Thursday, July 9, 2009

Mistress of the Art of Death by Ariana Franklin


Every reader has a favorite time and place that they most enjoy reading about, and my favorite time is the Dark and Medieval Ages. Although the setting could be in any country, ancient England and France are far and away my favorite places. Must be something about wanting to be a princess when I was a little girl, you think? I enjoy strong women protagonists; a rarity of the time, so it was with great delight that I discovered Ariane Franklin's first novel, Mistress of the Art of Death, which follows an unusual woman with a forbidden skill. This is the first is a series about Adelia, the Mistress of the Art of Death.

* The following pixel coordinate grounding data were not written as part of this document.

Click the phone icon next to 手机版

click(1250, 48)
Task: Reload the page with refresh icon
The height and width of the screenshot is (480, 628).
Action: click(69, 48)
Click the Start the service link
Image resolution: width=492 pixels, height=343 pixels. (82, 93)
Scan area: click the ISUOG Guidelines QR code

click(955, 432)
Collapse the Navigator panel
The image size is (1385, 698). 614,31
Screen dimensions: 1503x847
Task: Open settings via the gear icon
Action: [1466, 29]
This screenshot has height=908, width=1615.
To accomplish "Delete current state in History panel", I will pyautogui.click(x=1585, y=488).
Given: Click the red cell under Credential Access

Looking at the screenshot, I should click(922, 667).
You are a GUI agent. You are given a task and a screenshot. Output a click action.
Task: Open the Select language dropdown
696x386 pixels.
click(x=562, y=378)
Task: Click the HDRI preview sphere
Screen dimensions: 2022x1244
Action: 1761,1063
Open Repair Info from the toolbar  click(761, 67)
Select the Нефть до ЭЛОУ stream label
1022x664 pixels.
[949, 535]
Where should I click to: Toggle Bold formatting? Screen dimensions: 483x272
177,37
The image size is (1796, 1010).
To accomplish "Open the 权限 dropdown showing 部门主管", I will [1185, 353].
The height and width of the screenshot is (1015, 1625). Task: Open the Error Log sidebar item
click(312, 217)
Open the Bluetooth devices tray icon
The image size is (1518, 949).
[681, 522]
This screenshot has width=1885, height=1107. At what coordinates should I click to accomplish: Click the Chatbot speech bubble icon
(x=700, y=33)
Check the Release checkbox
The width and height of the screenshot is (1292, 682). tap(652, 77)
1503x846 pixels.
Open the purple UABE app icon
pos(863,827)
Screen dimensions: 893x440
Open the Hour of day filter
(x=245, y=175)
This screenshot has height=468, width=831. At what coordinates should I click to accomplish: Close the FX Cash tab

An intelligent, mesmerizing novel that melds a forensic thriller with great historical detail. In Medieval Cambridge, four children have been sadistically murdered, their deaths blamed on the Jews. A worried King Henry II contacts the King of Sicily asking for their best doctor of death, and doesn’t exactly get what he asked for. Instead, he gets Adelia; a mistress of death; a doctor trained in Salerno, Italy, but still; a woman. However, she can discern, through careful examination of a body, how a person died. Problem is that women with medical skills were often seen as witches, so Adelia must deflect her doctoring talents onto a man; her traveling companion Mansur, a Moor. Her other companion is Simon, a Jew. Adelia’s skills, and the help of Ulf, a young but rough boy, his mother Glytha, and a tax collector named Sir Rowley Picot, lead them ever closer to the man responsible for the heinous killings, but then, too close. Simon is found drowned, Ulf is kidnapped, and Adelia must find him before he suffers the horrible fate of the other children. A great read that transports you back to the sounds, sights and smells of the early Plantagenet era with a vulnerable but spirited heroine.